Posts Tagged 'sports'

NFL Statistical Analysis

As I mentioned in my previous post, there is a lack of both raw data and intense research and analysis in both the NFL and college football, compared to the other big three professional sports. While I’d like to look at all kinds of sports data, I think that for the time being I’m going to be focusing on football data.

The first obstacle is the lack of raw data available for recent NFL games. When I say raw data, I primarily mean easily weekly box scores in an easily parsable format (like XML, CSV, or even plain text). If you’re interested, I have found some sources, which have been promising, but just don’t have the exact stats that I’d like. Erik Berg has a wonderful site, full of regularly updated XML files for sports, but he focuses primarily on the NBA and college basketball, it would seem. His NFL beta box scores from the 2006 season also don’t have the individual player stats that I’d like to have also. But it’s like a good resource for information about the SportsML schema for storing box scores.

The football stats juggernaut, pro-football-reference.com is also a great source for data, and its new beta site, rbref.com, has a .csv format for lots of the stats on the site, but lacks enough stats for the individual games. Not to put down the work that they are doing at all…it is definitely amazing and useful, just doesn’t have exactlty what I’m looking for.

So, it would seem that my own pickiness would mean that I need to take matters into my own hands to come up with some sort of solution myself.
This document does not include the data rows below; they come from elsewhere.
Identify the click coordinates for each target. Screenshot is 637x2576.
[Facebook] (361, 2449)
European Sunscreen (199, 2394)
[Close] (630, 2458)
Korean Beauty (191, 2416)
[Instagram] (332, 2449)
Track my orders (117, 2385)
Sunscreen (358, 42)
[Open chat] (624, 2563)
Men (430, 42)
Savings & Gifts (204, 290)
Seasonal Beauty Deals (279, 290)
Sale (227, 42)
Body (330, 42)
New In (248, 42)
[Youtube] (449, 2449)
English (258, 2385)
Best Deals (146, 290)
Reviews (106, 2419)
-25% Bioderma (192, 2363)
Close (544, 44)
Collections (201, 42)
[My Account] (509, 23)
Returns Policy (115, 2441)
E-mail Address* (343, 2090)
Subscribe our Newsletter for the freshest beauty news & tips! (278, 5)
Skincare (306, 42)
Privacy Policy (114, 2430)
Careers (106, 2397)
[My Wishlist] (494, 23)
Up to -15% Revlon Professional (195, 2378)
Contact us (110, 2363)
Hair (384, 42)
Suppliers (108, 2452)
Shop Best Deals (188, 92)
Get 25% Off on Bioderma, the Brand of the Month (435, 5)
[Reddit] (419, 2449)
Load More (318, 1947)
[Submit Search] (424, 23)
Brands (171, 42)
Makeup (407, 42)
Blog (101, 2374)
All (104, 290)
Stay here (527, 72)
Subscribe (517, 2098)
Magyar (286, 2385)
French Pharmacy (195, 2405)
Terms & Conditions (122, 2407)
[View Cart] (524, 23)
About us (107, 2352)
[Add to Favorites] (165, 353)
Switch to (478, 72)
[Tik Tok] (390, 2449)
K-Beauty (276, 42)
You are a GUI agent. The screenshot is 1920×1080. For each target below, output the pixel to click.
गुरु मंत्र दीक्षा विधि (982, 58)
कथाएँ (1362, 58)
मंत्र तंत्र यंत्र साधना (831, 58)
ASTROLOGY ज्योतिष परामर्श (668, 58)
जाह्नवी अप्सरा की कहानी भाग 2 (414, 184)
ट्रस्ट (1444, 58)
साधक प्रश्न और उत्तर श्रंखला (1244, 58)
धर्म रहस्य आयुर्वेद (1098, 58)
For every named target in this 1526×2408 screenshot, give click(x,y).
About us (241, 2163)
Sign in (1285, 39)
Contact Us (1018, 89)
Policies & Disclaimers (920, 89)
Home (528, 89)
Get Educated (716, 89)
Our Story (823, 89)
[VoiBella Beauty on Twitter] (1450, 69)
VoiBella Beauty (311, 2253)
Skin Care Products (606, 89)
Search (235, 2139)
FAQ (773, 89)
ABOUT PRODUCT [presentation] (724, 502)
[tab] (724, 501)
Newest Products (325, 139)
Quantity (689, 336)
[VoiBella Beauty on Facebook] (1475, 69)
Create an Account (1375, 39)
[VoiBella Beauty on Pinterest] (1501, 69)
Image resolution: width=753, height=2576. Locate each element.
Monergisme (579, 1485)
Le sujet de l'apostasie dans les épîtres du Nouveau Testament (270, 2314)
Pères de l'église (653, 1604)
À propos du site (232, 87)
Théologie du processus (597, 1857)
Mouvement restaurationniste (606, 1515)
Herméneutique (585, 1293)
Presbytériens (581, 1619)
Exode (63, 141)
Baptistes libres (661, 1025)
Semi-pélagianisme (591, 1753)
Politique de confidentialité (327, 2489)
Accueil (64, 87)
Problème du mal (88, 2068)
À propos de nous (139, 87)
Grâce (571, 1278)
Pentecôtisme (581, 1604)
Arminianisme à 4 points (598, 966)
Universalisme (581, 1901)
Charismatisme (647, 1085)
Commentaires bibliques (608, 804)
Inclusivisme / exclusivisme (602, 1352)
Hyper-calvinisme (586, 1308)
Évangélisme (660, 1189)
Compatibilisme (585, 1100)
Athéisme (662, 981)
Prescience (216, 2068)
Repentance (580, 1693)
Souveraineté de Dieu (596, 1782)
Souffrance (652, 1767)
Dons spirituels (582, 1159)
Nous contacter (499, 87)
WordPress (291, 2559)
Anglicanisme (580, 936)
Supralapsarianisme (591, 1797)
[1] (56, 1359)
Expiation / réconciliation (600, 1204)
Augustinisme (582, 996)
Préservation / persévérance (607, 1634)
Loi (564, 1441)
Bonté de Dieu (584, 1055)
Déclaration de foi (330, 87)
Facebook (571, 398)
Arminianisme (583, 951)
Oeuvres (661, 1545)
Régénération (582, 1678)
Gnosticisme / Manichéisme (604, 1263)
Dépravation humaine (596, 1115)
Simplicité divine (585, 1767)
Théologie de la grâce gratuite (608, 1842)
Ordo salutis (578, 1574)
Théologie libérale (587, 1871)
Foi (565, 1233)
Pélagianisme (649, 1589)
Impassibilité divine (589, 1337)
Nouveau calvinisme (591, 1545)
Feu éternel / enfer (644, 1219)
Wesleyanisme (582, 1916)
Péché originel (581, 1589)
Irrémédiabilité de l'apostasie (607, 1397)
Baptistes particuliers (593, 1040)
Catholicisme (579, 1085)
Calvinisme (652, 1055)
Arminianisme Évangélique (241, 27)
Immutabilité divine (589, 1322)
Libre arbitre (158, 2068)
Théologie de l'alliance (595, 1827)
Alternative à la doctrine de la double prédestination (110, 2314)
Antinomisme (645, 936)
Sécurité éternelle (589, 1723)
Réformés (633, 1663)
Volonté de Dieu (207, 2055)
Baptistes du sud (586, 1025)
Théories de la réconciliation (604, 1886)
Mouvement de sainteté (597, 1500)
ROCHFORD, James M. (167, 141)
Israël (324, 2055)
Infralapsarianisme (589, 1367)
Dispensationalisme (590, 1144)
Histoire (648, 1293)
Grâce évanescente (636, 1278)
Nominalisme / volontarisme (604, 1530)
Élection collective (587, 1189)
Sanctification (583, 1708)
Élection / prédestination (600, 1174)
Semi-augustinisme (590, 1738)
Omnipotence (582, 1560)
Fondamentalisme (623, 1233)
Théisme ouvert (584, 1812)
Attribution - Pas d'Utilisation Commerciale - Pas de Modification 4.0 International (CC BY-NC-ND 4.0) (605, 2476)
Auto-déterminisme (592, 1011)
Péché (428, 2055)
The best remedy I could think of involved finding a source that provides box scores in .html format, and then writing a “Scraping” program that turns the .html file into usable data.  I checked out a few different sources, ESPN, CNN/Sports Illustrated, USA Today Yahoo! Sports, but I finally settled on nfl.com. In terms of ease of parsing the html and depth of the stats listed, it was far and away the best. Also, it has a good play-by-play for each game, in case that’s data that I’m ever interested in using.

So far, I’m in the process of writing this program (so far it correctly grabs the team stats, but hasn’t dealt with the individual stats yet), and my question is should I put any effort into writing the data back out into either an xml file or csv file, so that others can use? Would anyone find this type of data useful? If so which format would you prefer, xml or csv? Also, the nfl.com box scores only go back to the 2002 season, but that’s still five years worth of data with a lot of statistics, which I prefer over 20 years of minimal data. If you have any advice or input on this process, or any specific requests or ideas, feel free to let me know and I’ll keep you updated with the progress.

Advertisements

Not All Sports Are Created Equal

As I am beginning my journey into the realm of sports statistical analysis, I am finding that MLB and NBA research and data dominate the amount of information that can be found for the NFL and NHL, especially in terms of Sabermetric and ABPRmetrics analyzing individual players. If I had to guess, I’d put the disparity at around 80% baseball & basketball to 20% football and hockey. These are just ballpark figures and may be way off, as they’re isolated to my meager hours of research into the subject on the Internet.

So, the logical question to ask is, how is it that a sport as popular in the US as football, with a league as lucrative as the NFL, that there is such a relatively small amount of information in this type of analysis for the NFL? The NHL can be written off because it never has measured up to the rest of the big four in popularity, but the NFL? There has got to be something holding it back that lies within the game itself. So let’s compare the sports of baseball and football.

Each has a clear, common goal: obtain more points (runs) than your opponent to win a game. Win more games than any of your opponents to be successful in the season. The difference is in how the two sports achieve this goal, and in the number of ways. In baseball, essentially the only way to score runs is through hitting. In football, points can be scored by running, passing, special teams, or even on defense, which complicates things greatly. Another factor that makes football more complex is that the current situation in the game greatly affects how your team will try to score (running the ball with a lead vs. passing when you’re down), while in baseball you still try to get a hit whether the score is tied 2-2 in the top of the ninth, or whether you’re up 13 in a blowout (I realize that there are certain instances in baseball where certain types of offense are more valuable, i.e. sacrifice bunts, etc. but at the fundamental level, you don’t let the score of the game change the way you play, like in football).

There is also a greater difficulty of assigning value to a player and determining how great a role they played in achieving a particular outcome in football, than there is in baseball. Football players are broken up into different positions, which affect what they are doing 100% of the time. Baseball positions only affect what they are doing 50% of the time, because everyone is trying to get hits and score runs on the offense, (unless you’re a pitcher in the AL). Whereas in football, a left guard isn’t going to be trying to rack up receiving touchdowns or YAC, so there is no easy way to compare him to a wide receiver.

The bottom-line is football doesn’t lend itself to be dissected in the way that baseball, basketball, and even hockey do and in order for this to happen, there needs to be some sort of revolution in the way stats are kept at football games.